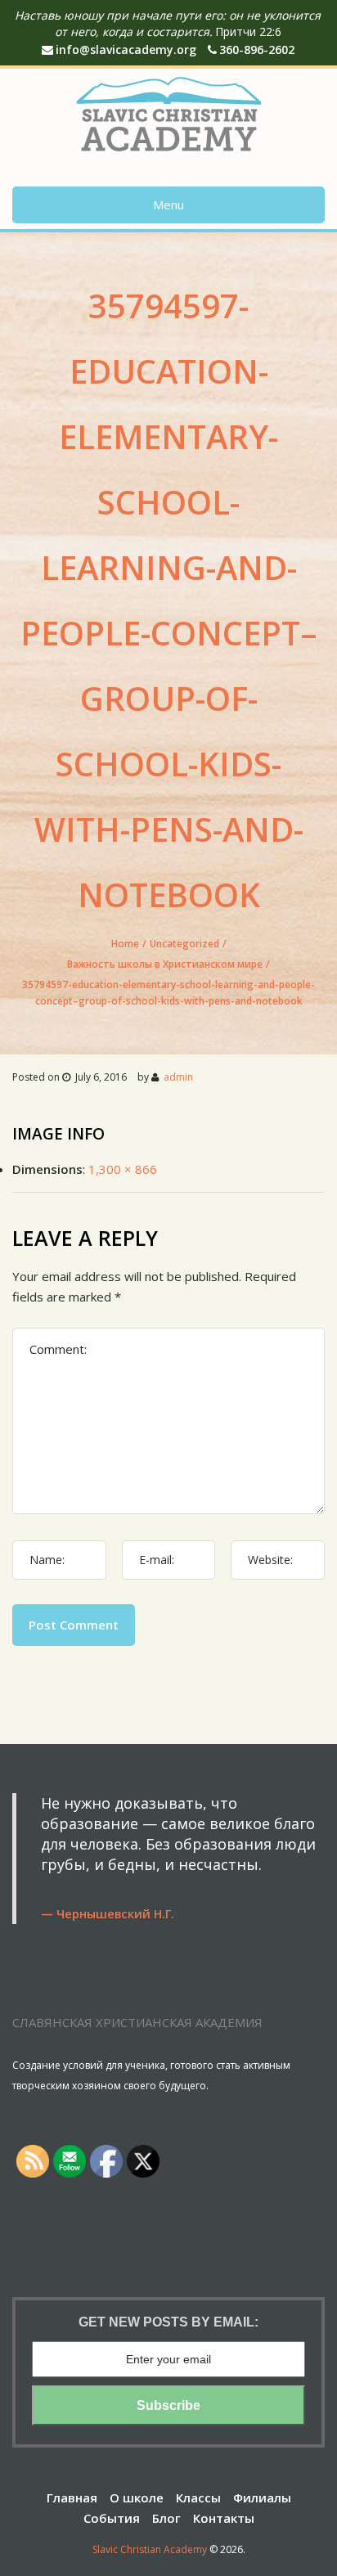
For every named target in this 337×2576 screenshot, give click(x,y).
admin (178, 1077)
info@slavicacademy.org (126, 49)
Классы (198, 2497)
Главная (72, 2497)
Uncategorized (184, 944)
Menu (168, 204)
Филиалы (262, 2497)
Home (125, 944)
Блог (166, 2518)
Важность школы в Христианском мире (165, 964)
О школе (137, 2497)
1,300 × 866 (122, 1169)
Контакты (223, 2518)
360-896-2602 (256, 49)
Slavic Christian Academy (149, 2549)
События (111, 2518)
• • • • • • •
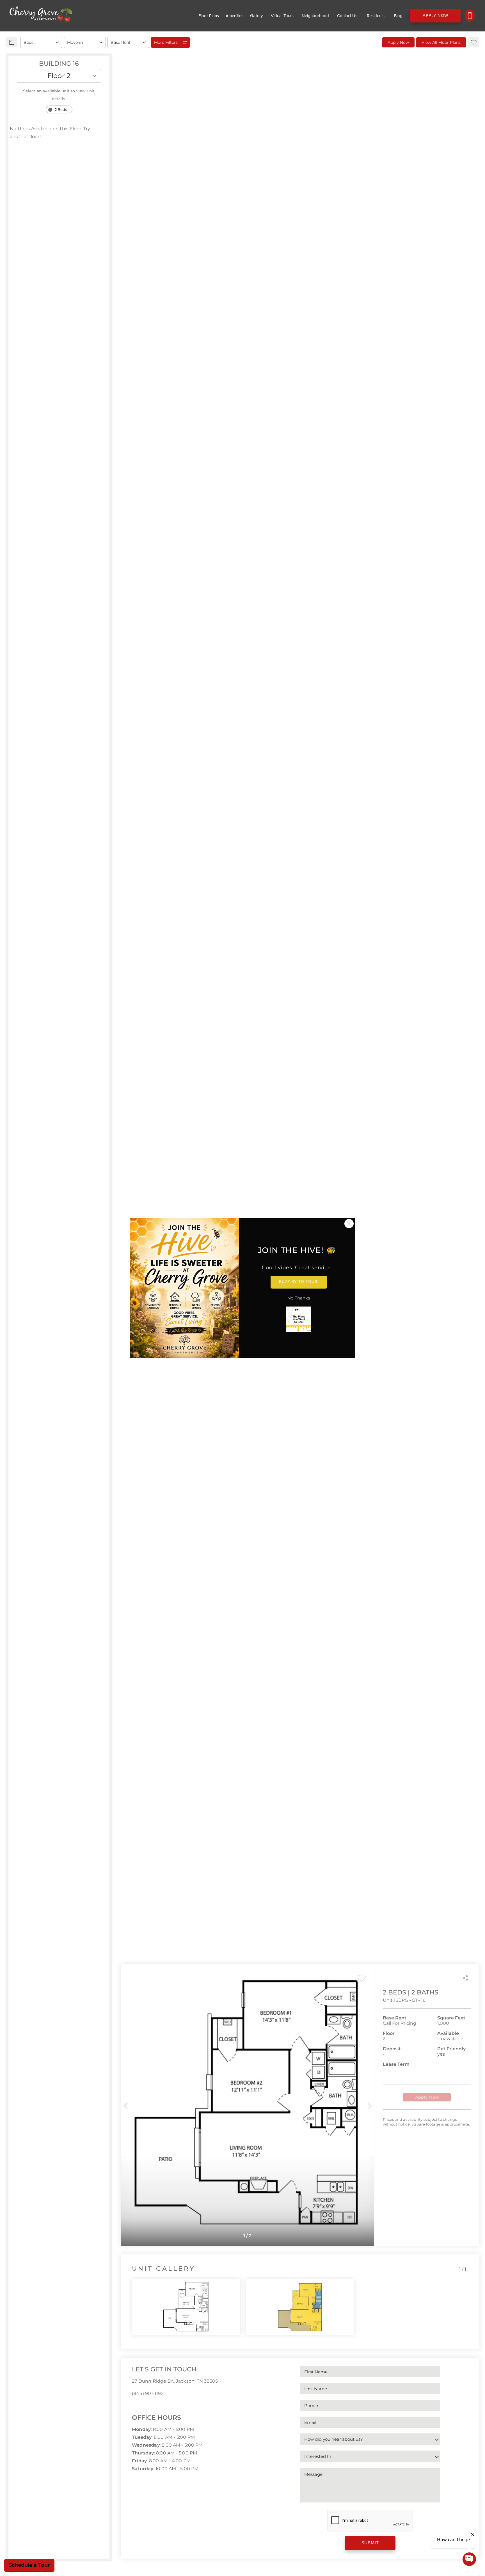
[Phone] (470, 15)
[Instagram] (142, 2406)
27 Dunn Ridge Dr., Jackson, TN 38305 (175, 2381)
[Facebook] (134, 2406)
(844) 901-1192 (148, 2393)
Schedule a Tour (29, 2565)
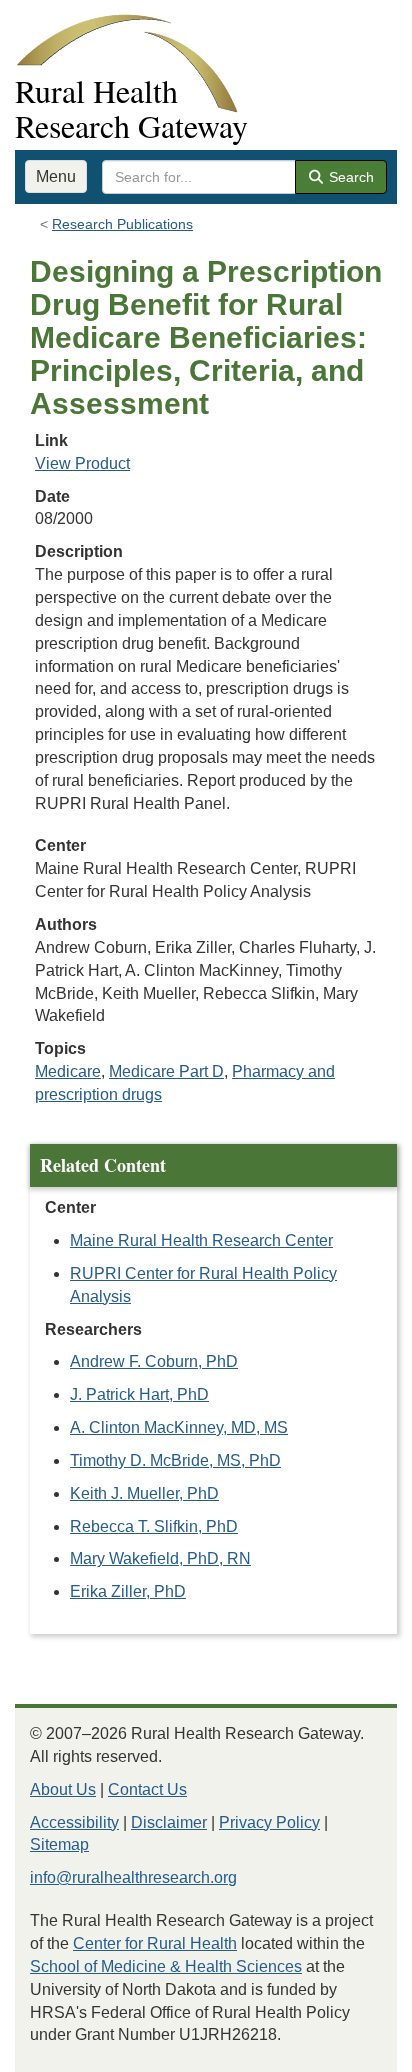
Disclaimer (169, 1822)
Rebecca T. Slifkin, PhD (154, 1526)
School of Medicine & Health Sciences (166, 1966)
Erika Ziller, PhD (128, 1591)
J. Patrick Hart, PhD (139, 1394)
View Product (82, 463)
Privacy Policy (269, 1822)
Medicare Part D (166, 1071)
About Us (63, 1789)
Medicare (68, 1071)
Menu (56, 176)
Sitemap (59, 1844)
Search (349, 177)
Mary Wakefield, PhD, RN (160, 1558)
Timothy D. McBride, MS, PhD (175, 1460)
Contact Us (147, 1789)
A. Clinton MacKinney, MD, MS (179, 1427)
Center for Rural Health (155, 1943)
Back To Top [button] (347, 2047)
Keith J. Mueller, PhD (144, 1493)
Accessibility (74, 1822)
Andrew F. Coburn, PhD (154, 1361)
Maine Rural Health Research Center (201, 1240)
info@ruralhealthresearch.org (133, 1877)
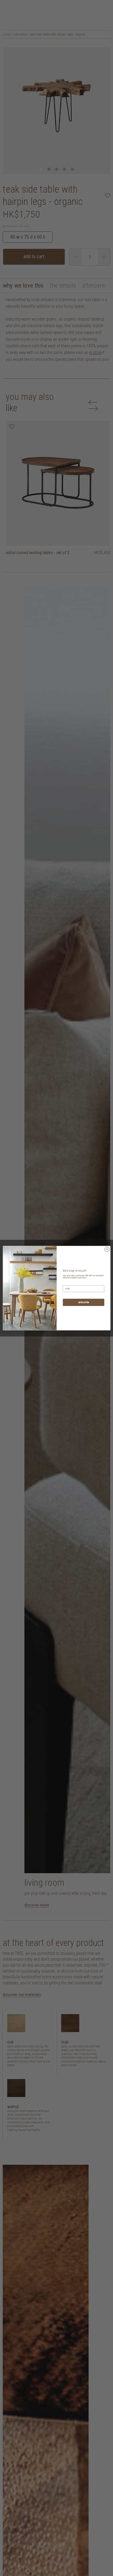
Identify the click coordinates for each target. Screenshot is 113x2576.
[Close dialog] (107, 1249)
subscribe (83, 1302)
• • • • • • •
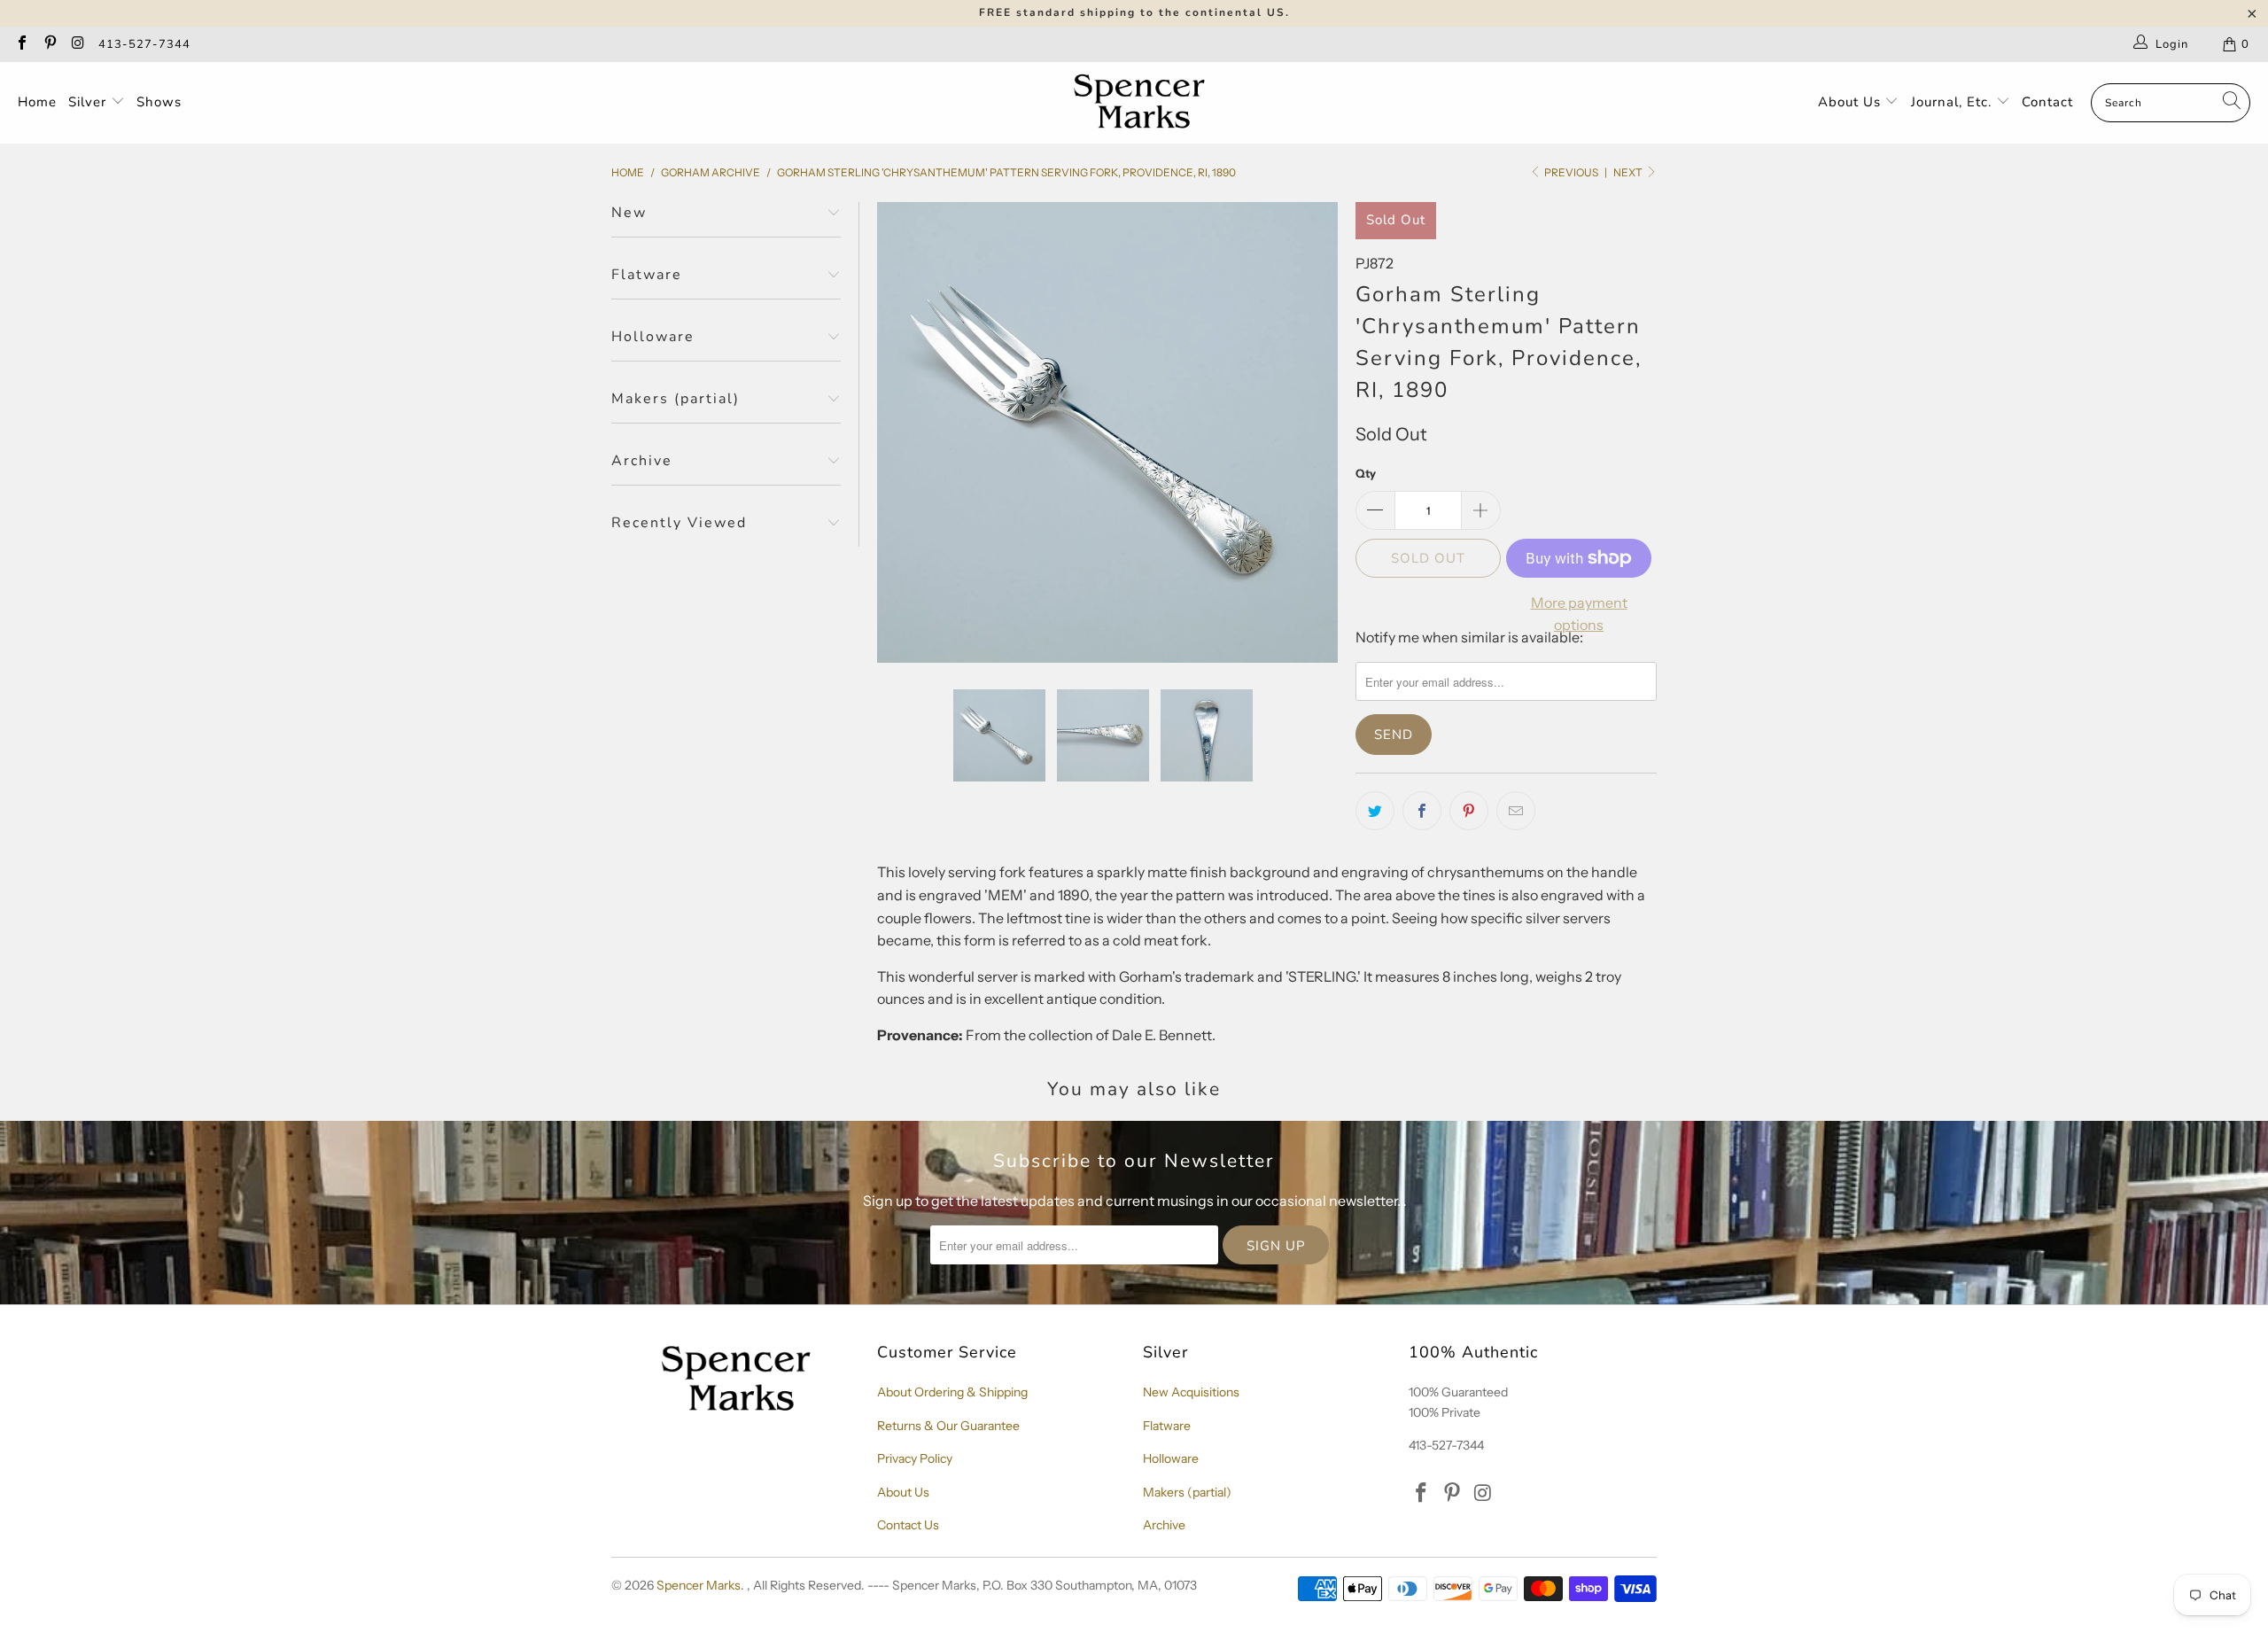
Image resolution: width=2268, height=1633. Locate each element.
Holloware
• • • • • • •
| Your goal |
Copy only this from above: the line containing "Medicare Part D (166, 1071)", the line containing "subscribe (83, 1302)", and all lines between, printed exactly. Leave out the pictures.

| Task solution |
Medicare Part D (166, 1071)
About Us (63, 1789)
Medicare (68, 1071)
Menu (56, 176)
Sitemap (59, 1844)
Search (349, 177)
Mary Wakefield, PhD, RN (160, 1558)
Timothy D. McBride, MS, PhD (175, 1460)
Contact Us (147, 1789)
A. Clinton MacKinney, MD, MS (179, 1427)
Center for Rural Health (155, 1943)
Back To Top [button] (347, 2047)
Keith J. Mueller, PhD (144, 1493)
Accessibility (74, 1822)
Andrew F. Coburn, PhD (154, 1361)
Maine Rural Health Research Center (201, 1240)
info@ruralhealthresearch.org (133, 1877)
Identify the click coordinates for each target. Screenshot is 113x2576.
[Close dialog] (107, 1249)
subscribe (83, 1302)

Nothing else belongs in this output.